Can I still successfully invade the USSR? Or should I wait till next year and try to conduct Unternehmen Seelöwe this winter? I get the feeling Stalin will attack even before the fall of London if I do the latter.
Ah, I see. I screwed up by constituting the divisions wrong (well, at least outside the guidelines of the AAR). And I thought of adding them to my mountain divisions, but I'm pretty sure that would slow them down because it would mean sending along with the Gebirgsjägers a support unit that lacks their special ability. The AAR advises against this, and I can see why. I'll put the pioniere in the pantry for later.
In case you're wondering why I made the distinction. The Medium Armour are your main battle tanks. As such, they need as much firepower as they can get. The Light Armour are exploitation units. Their main weapon is speed. With all the rivers between Germany and Moscow, having engineers helps to cross those rivers faster.
It makes sense. I think the only other support option that would not slow the light armor down is armored cars, but I'd think that the river crossing benefit would outweigh anything that an aufklärungs brigade could give them, considering the light armor divisions' purpose. If artillery is the best bang per buck in the game, and medium armor divisions are meant to throw a very heavy punch, then you'd want artillery that could keep up. I guess all the game's engineers are motorized, which is pretty nice.

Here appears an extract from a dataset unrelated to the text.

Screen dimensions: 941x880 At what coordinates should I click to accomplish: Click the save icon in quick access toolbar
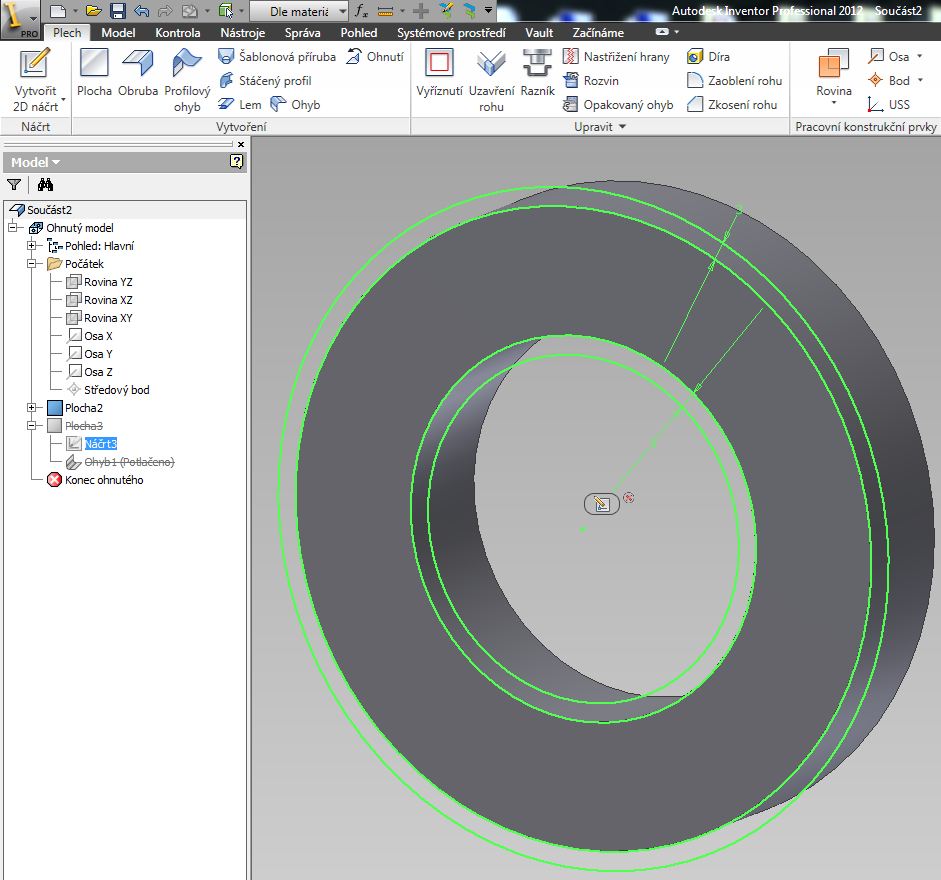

That's another question, Misterbean. For TFH, how would Waffen-SS brigades fit into your German strategy as you played it out in Take 2? Myself, I think they are a little silly from an historical standpoint, because one can't specify which combat arms specialty applies. There were Waffen-SS units that were armor, infantry, cavalry, artillery, panzergrenadier, military police, flak, paratroop, you name it. It was not like Gurkhas, where you could reasonably suppose that most units designated Gurkha were light infantry manned by tough dudes from Nepal with kukris. It was a whole different service with the whole support train, except that so far as I'm aware, the Waffen-SS didn't have its own air force except for perhaps spotter planes (perhaps).
Thanks for the breakdown misterbean, I appreciate it. Where are you using the gar/3MP, just wherever there is trouble? How much light armor do you use?